Natal

O Natal tem preguiça de se ir embora. Sempre que se tenta despedir, a mãe enlaça-o nos seus braços de anaconda e sussurra-lhe ao ouvido, meu filho, não deixes de brilhar. O Natal é filho adoptivo e o único abraço materno que conhece é o desta mulher-árvore, iluminada pelas luzes artificiais de olhares alheios que a embelezam e envaidecem em doses iguais. Atrás dos enfeites, dos embrulhos e dos sorrisos, é uma mulher igual às outras, capaz de gerar filhos; porém nunca quis engravidar, achava que já havia crianças em demasia no mundo, era preciso reduzir a população e salvar da miséria e da subnutrição física e afectiva esses pobres inocentes que tinham nascido sem o pedirem. Natal cresceu sem pai, pois a mulher vivia sozinha num casarão, na companhia de vinte e sete gatos que iam e vinham, procriavam, brigavam e enchiam os soalhos, os sofás e as almofadas de pelos. Cedo se apercebeu de que ela se alimentava de luz; comia pouco, quase nada, bebia cerveja atrás de cerveja, embriagava-se de recordações, vestia-se a preceito como uma diva da ópera e cantava para as paredes e os felinos, sempre atentos. Rematava com uma vénia a uma assistência imaginária. Natal era bom aluno, bem-comportado, não dava trabalho nenhum, nem à mãe nem aos professores. Aprendeu a cozinhar cedo, fazia as refeições e a limpeza, além dos trabalhos de casa. Sonhava correr mundo, pertencer aos Médicos Sem Fronteiras e salvar crianças de catástrofes várias. Mas sempre que se tentava despedir, os braços da mãe voltavam a enfeitiçá-lo.

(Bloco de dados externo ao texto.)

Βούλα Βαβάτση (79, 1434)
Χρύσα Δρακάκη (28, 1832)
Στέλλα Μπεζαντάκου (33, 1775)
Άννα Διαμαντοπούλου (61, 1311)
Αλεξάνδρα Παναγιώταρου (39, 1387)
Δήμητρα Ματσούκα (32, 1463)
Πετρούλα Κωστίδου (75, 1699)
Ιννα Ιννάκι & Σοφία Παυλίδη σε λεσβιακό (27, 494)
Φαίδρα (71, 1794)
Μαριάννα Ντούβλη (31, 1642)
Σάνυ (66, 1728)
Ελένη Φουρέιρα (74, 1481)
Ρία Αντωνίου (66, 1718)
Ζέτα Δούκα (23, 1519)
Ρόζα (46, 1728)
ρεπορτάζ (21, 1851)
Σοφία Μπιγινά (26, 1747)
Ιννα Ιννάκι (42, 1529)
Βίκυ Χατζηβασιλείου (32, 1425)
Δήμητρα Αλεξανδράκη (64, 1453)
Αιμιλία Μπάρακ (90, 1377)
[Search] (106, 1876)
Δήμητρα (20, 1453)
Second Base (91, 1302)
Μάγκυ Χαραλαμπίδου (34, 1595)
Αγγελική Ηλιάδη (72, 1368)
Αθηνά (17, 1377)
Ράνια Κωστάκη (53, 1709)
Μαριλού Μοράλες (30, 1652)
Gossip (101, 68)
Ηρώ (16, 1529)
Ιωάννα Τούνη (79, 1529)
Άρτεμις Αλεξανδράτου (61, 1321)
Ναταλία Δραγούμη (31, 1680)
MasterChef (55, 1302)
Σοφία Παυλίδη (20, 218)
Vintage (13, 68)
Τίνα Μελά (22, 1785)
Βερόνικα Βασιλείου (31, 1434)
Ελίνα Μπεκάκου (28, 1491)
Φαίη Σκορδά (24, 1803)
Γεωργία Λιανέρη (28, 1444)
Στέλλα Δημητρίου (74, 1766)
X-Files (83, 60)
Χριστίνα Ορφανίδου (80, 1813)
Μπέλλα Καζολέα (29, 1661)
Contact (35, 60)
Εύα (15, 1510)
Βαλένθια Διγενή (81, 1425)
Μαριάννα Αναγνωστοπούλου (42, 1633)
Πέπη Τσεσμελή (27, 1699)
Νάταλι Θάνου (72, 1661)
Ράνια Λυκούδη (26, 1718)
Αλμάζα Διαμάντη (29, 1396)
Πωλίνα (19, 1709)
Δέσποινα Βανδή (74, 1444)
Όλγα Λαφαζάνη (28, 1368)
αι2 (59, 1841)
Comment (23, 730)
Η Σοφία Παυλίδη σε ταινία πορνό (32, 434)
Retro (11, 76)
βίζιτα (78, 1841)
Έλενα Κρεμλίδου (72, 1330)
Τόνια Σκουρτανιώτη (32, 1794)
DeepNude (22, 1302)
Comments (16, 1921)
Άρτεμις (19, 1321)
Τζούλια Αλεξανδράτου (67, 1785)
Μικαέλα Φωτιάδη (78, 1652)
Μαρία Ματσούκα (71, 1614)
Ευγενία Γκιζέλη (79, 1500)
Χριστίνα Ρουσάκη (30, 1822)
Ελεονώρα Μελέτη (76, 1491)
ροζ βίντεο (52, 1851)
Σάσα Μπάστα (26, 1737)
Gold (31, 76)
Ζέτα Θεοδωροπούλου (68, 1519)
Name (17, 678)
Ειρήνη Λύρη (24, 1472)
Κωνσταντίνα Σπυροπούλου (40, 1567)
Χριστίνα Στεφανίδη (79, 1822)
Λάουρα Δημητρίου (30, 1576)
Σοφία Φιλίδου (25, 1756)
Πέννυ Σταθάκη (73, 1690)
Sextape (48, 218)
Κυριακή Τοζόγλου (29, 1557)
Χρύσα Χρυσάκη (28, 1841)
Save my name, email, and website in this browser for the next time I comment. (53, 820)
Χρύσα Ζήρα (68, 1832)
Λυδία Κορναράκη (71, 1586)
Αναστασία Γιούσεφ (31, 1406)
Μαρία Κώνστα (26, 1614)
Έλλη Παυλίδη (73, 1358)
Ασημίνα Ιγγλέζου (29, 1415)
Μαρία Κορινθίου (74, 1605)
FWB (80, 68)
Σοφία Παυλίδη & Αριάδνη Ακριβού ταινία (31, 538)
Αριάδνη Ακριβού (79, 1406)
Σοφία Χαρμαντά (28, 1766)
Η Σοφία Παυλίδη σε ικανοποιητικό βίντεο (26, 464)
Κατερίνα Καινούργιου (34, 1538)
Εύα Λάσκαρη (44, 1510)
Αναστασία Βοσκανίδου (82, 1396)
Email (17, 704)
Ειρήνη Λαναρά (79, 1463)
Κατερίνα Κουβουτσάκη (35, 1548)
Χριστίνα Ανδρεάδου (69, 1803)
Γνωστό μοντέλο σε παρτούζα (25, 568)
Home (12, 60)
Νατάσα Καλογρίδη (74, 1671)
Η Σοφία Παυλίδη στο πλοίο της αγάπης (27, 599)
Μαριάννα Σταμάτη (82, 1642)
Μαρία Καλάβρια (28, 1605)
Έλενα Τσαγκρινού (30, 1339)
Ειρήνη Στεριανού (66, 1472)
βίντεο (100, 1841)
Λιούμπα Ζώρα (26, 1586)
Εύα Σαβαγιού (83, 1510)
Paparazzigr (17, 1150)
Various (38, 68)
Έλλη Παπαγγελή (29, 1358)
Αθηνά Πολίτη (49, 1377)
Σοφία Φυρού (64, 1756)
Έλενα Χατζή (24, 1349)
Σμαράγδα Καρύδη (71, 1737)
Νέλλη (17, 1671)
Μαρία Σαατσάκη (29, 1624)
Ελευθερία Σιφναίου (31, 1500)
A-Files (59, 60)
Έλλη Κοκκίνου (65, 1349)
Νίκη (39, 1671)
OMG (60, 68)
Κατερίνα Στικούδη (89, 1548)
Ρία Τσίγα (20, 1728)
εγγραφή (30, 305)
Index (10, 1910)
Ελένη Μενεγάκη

Tinha medo de perder o brilho caso se afastasse dela. E sabia que, uma vez liberto, jamais voltaria. Por isso ficava, a piscar, luz débil de uma estrelinha desgarrada.
Natal ganhou coragem e deixou a mãe alcoólica, os gatos incestuosos e a mansão decadente, onde a humidade laborava, incessante, emprestando às paredes uma rede capilar que se estendia às canalizações e aos ossos das vigas mestras. Percorreu estradas desertas, atalhos no meio dos bosques, ribeiros, povoações perdidas nos caminhos, e no céu nocturno a estrela da manhã indicava-lhe o destino. Chegou à cidade três dias depois. Mergulhou nas ruas junto ao porto, pejadas de mendigos, cães vadios, ladrões, drogados, putas e chulos. Em breve se tornou um membro daquela pequena comunidade diversificada, unida na miséria e num espírito de fraternidade que ele jamais conhecera. Fez amizade com uma anã de dimensões perfeitas que se contorcia em posições acrobáticas de tirar o fôlego aos transeuntes, enquanto ele tocava acordeão. A chuva de moedas que caía no cesto junto aos seus pés era suficiente para lhe manter viçosas as mãos e as articulações da bailarina. À noite, a moça esquecia estas habilidades e entregava-se aos clientes que pagavam um extra para foder uma anã de proporções harmoniosas, uma raridade, porventura satisfazendo algum apetite secreto de pedofilia. Natal deixou crescer a barba, que rapidamente se encheu de fios brancos, para perplexidade geral. Começaram a chamar-lhe Pai Natal, por graça, e o nome pegou.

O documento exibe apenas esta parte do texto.